The mechanism of thrombus formation in hyperlipidemia and atherosclerosis was studied using rabbits.
Attempts at artificial creation of arterial thrombus in control rabbits using Maekawa's technique of stenosing the femoral artery by ligature were not successful unless ellagic acid was administered by injection. Howevere, this thrombus formation could be prevented by oral administration of aspirin.
In rabbits with hyperlipidemia, mere creation of stenosis in the femoral artery resulted in a high percentage of thrombus formation with the prophylactic effect of aipirin being considerably decreased.

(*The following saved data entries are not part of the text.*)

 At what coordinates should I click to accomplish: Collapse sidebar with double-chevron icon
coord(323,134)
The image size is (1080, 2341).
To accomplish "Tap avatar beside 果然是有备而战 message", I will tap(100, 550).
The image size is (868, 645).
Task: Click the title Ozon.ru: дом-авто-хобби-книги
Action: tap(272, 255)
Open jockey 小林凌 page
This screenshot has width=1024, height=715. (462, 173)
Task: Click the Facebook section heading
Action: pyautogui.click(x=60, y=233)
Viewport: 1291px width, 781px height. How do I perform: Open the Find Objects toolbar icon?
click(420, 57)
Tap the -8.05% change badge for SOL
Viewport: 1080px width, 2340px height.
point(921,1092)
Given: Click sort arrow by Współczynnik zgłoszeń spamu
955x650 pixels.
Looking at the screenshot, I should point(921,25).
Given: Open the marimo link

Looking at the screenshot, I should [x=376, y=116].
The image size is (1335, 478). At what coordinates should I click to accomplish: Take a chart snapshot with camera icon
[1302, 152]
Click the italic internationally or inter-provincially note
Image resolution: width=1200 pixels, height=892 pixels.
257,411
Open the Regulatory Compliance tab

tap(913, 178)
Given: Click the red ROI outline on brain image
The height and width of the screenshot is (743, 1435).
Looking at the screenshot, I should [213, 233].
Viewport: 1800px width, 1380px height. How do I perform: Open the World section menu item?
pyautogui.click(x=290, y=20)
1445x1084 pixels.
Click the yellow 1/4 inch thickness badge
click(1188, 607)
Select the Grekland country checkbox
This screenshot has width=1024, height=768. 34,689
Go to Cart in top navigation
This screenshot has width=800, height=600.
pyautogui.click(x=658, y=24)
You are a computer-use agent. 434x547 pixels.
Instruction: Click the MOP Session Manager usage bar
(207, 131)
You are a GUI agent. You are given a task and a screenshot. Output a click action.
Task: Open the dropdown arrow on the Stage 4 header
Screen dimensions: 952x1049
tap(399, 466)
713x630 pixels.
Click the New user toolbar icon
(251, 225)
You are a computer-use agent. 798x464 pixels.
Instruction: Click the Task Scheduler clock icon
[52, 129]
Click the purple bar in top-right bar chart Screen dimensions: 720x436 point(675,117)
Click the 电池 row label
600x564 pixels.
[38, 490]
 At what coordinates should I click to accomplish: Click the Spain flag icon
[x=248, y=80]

In rabbits with hyperlipidemia, both thromboxane (Tx) A2 biosynthesis in platelets and prostacyclin (PGI2) biosynthesis in the aorta were increased and these changes were noted at the level of cyclo-oxygenase in the arachidonic acid metabolic pathway. A diminished inhibitory effect of aspirin on TxA2 and PGI2 production was observed. In hyperlipidemia, although PGI2 biosynthesis was increased, mere creation of stenosis in the artery resulted in a high percentage of thrombus formation. Therefore, these results indicate that platelet hyperfunction is largely accountable for thrombus formation.
In rabbits with experimental atherosclerosis, TxA2 bsosynthesis of platelet was increased but PGI2 biosynthesis of aorta was decreaed.
These results indicate that thrombi are likely to be formed in hyperlipidemia, which may lead to atherosclerosis, and that such thrombus formation is due largely to platelet hyperfunction.